Enfin, toujours dans la lumière infaillible de l’Esprit, Elisabeth replace le privilège inouï de Marie sur la toile de fond de sa vie de foi : tu as cru, le Seigneur en toi accomplit sa parole, heureuse Marie !
Ainsi, quand l’Esprit fait irruption dans une vie humaine ou dans le dialogue des personnes, tout trouve son sens et chaque cœur ouvert reçoit sa lumière. Marie avait son secret, et voilà qu’Élisabeth le crie au monde. Élisabeth commençait seulement à s’habituer à son propre bonheur, et voilà qu’elle découvre, à livre ouvert, dans le cœur de la Vierge, un bonheur encore plus indicible que le sien.
Pour la première fois dans le monde la venue du Messie est reconnue. Pour la première fois, Marie, jeune mère, est accueillie comme porteuse de l’espoir du peuple de Dieu.

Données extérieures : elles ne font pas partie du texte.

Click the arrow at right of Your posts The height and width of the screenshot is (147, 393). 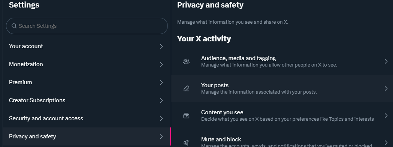point(386,88)
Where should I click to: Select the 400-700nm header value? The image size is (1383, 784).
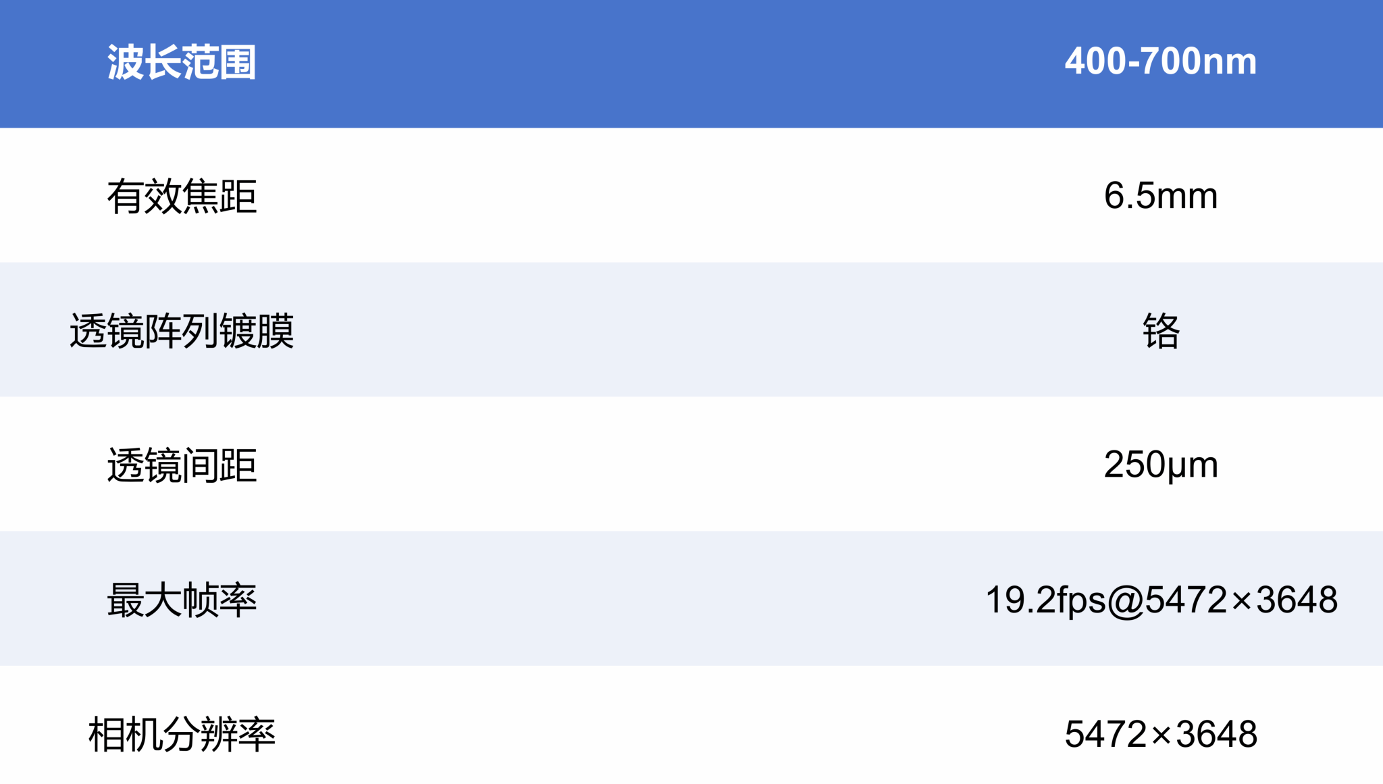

L’Esprit Saint, prolongeant l’initiative fraternelle prise par Marie, fait déboucher son voyage sur une manifestation éclatante du plan de Dieu. De même, quand, dans une communauté, une famille ou un foyer, des chrétiens se mettent en marche les uns vers les autres, sans souci du long chemin à parcourir, sans crainte de perdre un peu de leurs sécurités, et avec la hâte de servir, leur rencontre éclaire pour eux les chemins de Dieu, et l’Esprit Saint, à l’heure choisie par lui, révèle ce dont chacun est porteur.
Souvent les visites de Dieu prennent le relais des visites humaines, car Dieu aime achever ce que les hommes commencent pour son amour. Quand les enfants de Dieu acceptent, jour après jour, le dur exode de la charité prévenante, le voyage de la charité, ils découvrent avec émerveillement que, depuis le premier pas, ce premier pas qui coûte, Dieu marchait avec eux.
Dieu nous précède en toutes nos visites. Dieu nous visite pour nous mettre en chemin.
Fr. Jean-Christian Lévêque, o.c.d.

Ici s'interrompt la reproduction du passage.